Я невольно улыбнулся уже вполне естественно, слушая рассуждения о древних мужах. Хотя бы в пересказе с чужих слов. Откинувшись на кошму и забросив руки за голову, пожилой вахмистр Дядько предавался воспоминаниям о детстве и юности. Рассказывал всякие истории из своей лихой казачьей жизни. О драках, особенно жестоких на донском льду или на мельнице. О гулянках с девками. О первых годах службы.
Когда же дошло до войны с турками, Дядько резко прервал себя. Наверное, не хотелось ему вспоминать о ней. Да оно и понятно. Это только глупец или кровавый маньяк жаждет войны, чтобы сыскать пустой славы или просто убивать. Любой разумный человек, пройдя через горнило жестоких боев, поймет, как мало на самом деле стоят ордена, медали и слава, по сравнению с тем, что творится на войне.
Хотя все это рассуждения человека сугубо штатского, каким я, в сущности, был, несмотря на чин штаб-ротмистра. Я ведь не видел тогда настоящей войны, правда, в душе считал, что уже могу о ней судить по тем нескольким схваткам, в которых мне пришлось принять участие. Не был знаком я и с офицерами, служившими не за страх, а на совесть. Теми, кто любил воевать. По-настоящему любили. И жили полной жизнью только на полях сражений. Их нельзя назвать маньяками, хотя и что-то безумное жило в глубине глаз каждого — и зеленого прапорщика, и бывалого полковника, и седоусого генерала. Они не любили посылать солдат на смерть. Особенно на верную гибель. Но им часто приходилось делать это, чтобы спасти другие части. Вывести их из-под огня. И на глазах генерала от инфантерии Радонежского, знакомого мне еще по Таврии, я в такой момент однажды увидел слезы.

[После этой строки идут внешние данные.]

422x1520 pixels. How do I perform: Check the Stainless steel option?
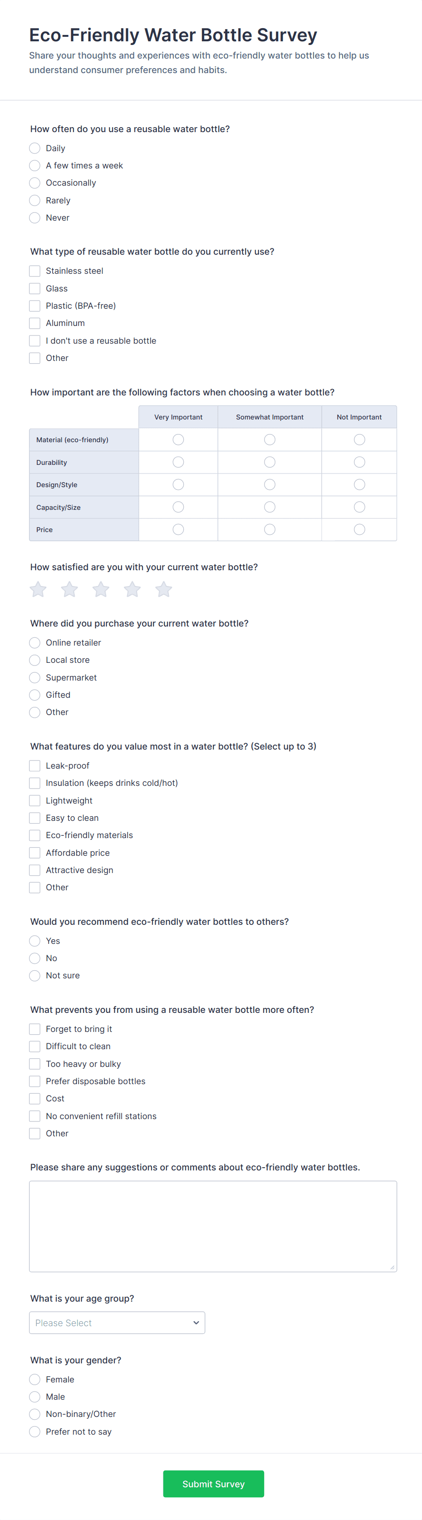tap(35, 271)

Но тогда, весной, лежа на теплой кошме, я размышлял еще, как штатский человек. Всей душой осуждая войну во всех ее кошмарных для меня проявлениях.
Замолчавший Дядько завернулся в свою бурку и вскоре уснул. Я же в тот раз долго крутился с боку на бок, размышляя как раз о войне и всей ее подлости. Интересно, подумалось мне уже почти перед тем, как сон вступил-таки в свои права, а Штейнеман тоже о чем-то думает напряженно. Раз вертится постоянно и никак не может устроиться. С этой веселой мыслью и я уснул наконец.